───── Task inputs

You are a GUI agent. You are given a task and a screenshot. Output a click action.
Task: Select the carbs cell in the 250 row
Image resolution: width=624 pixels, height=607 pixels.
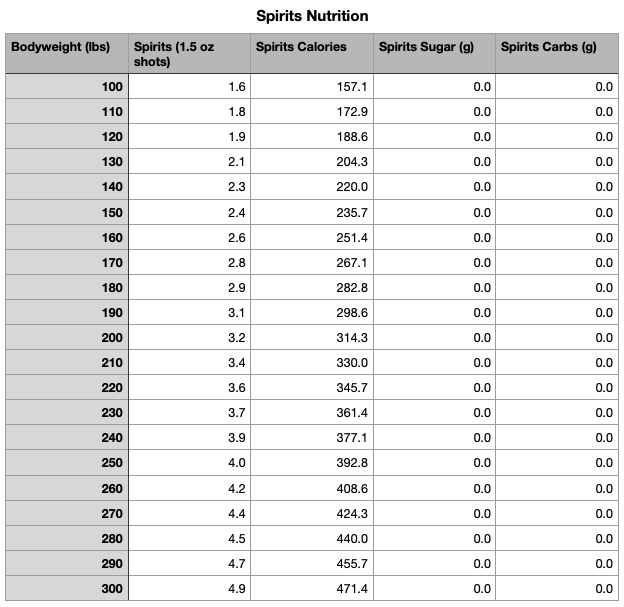[556, 463]

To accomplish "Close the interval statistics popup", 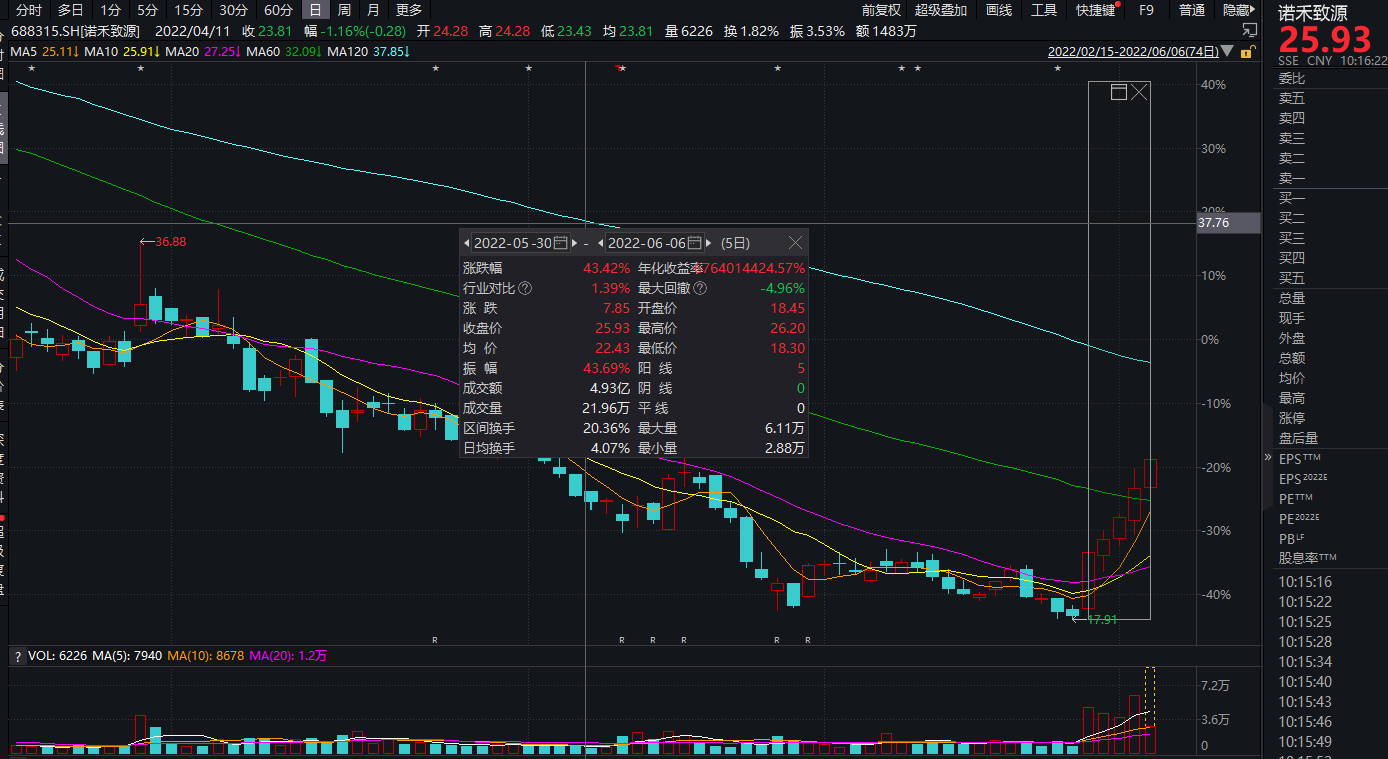I will click(795, 243).
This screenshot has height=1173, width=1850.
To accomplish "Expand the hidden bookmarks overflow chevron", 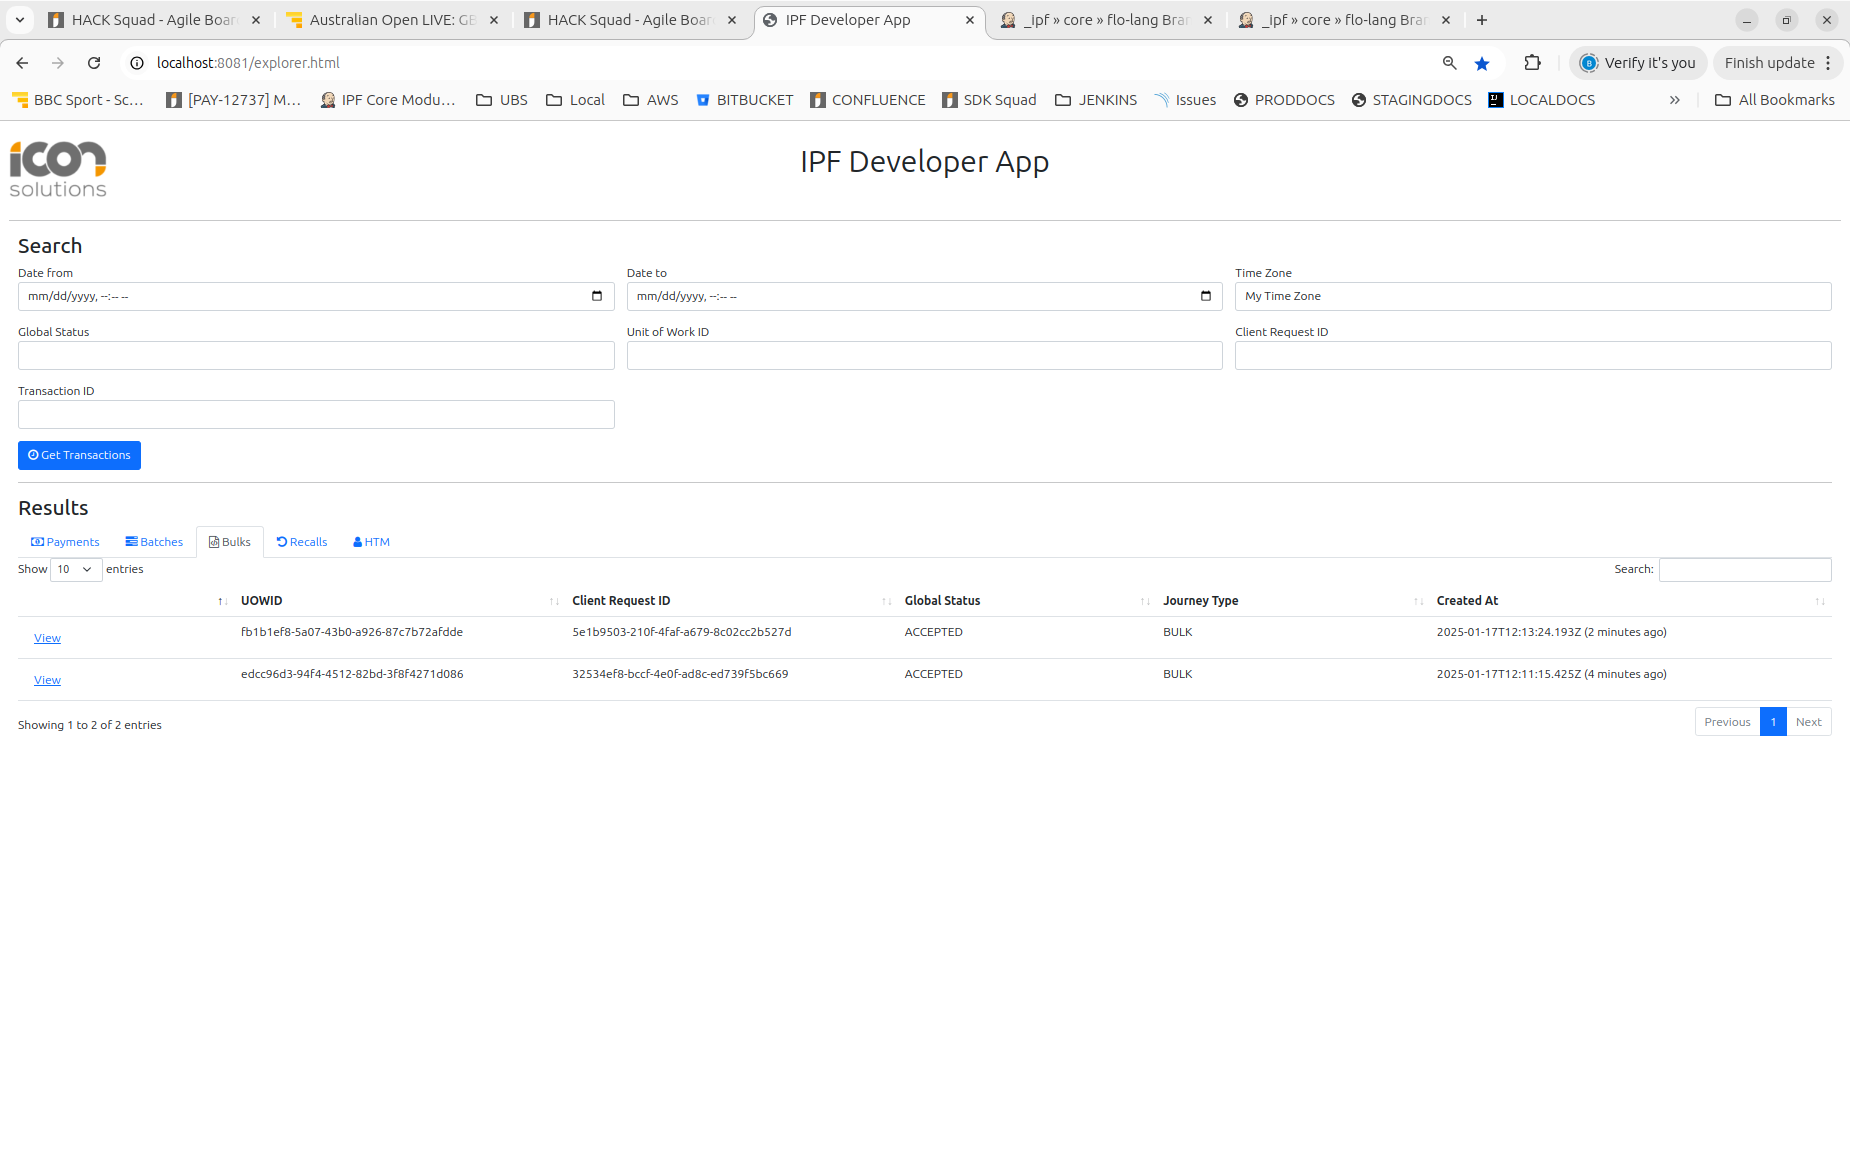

──────────

■ **Problem description**
Take every line from the data that contains the word "screenshot".

■ **Response below**
You are a GUI agent. You are given a task and a screenshot. Output a click action.
This screenshot has height=1173, width=1850.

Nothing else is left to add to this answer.